I’m not one of those people who says that Americans are required to fearlessly embrace any and all immigration. Again, it’s entirely fair to debate what kind of and how much immigration we want to allow. It is, after all, our country.
Most people are anxious when the world is changing around them. I remember living in Northern Virginia in 2020 when Confederate statues were falling and streets were being renamed left and right in the region. Even I, as someone who had zero connection to the Confederacy and no sympathy for its cause, felt a little uneasy having to learn new names for things I’d always referred to by another word.
I can’t imagine what it’s like being an older established person who grew up never meeting someone from another country and seeing your community start to look entirely different. Not only do people look different, they speak different languages, they have unusual customs, and you might even have to change things about your life to accommodate them.
Those of us who are relatively tolerant toward immigrants have to understand the perspective of these more conservative people because they’re our countrymen. We have only one America, and we have to learn to share it with people whose families have been here for generations and relative newcomers alike. Moreover, in a past life I worked in politics. I know that when it’s campaign time, partisans on both sides are often overcome with a sense that anything is justified because you sincerely believe your party is better suited for governing than the other one. The ends justify the means.
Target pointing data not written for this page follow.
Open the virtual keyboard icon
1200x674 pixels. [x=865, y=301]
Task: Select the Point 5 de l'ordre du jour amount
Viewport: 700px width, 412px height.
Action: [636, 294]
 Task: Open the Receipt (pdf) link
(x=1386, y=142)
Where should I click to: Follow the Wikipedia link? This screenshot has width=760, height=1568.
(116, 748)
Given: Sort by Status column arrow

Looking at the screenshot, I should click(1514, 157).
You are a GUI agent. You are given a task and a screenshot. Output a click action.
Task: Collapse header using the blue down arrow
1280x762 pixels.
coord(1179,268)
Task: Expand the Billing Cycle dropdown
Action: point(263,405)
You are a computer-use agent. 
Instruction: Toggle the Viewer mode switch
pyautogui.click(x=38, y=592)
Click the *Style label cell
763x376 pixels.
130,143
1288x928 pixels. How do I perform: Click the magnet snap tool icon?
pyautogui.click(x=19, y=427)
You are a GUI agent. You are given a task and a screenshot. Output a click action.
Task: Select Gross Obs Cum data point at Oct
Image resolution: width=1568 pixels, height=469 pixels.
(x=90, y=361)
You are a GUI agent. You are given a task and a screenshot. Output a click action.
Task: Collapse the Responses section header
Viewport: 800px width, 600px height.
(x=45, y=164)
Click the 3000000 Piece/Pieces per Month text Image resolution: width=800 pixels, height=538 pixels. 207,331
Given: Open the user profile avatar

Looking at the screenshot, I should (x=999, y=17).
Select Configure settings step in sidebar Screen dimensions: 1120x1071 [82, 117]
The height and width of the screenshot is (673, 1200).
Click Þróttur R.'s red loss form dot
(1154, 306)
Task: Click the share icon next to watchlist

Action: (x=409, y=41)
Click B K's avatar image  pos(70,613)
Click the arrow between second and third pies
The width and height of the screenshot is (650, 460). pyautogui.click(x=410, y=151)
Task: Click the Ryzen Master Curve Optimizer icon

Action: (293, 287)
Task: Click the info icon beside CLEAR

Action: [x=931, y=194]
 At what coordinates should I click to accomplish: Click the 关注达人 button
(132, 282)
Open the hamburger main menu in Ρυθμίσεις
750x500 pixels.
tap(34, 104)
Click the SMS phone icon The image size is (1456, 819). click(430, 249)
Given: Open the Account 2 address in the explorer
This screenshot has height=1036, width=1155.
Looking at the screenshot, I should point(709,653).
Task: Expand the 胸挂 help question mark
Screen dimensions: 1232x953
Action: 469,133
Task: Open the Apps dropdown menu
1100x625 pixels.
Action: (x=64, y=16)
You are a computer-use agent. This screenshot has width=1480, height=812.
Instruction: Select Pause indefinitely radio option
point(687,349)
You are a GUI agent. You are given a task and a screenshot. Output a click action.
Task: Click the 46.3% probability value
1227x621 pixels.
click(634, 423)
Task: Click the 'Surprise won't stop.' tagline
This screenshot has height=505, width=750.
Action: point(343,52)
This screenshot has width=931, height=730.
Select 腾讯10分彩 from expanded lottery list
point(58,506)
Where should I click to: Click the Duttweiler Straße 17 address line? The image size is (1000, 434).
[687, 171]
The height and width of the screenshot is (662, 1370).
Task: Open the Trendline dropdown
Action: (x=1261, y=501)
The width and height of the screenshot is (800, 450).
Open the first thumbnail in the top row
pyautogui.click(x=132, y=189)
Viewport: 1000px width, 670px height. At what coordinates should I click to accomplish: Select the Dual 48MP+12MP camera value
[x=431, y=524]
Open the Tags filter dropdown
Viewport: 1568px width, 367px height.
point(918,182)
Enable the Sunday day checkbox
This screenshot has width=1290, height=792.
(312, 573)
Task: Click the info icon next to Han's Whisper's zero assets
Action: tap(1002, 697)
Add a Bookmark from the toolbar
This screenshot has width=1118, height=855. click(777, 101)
But consider this: Millions of people now believe that immigrants are butchering their beloved cats and dogs. How will those people approach immigrants—or people they think are immigrants—if that’s what they believe? Are we setting ourselves up for another Buffalo or El Paso mass shooting?
Last month, a neo-Nazi group called Blood Tribe marched through Springfield. One of its leaders spoke at town council meeting there, decrying the Haitian “savages.” BloodTribe took to Gab—a far-right social network platform—and bragged three days ago: “No one else is more on top of what’s happening in #Springfield from the WN perspective than we are. Our boots are literally on the ground there weekly.” If they commit some horror, it wouldn’t be the first. In 2023, a Springfield man was arrested for hate crimes against Haitians, including robbery and assault.
Is this the conservatism I grew up with? Feeding into this? The leaders of the current Republican Party understandably want to win the election. But it’s less understandable to want to take the soul of the country down with them.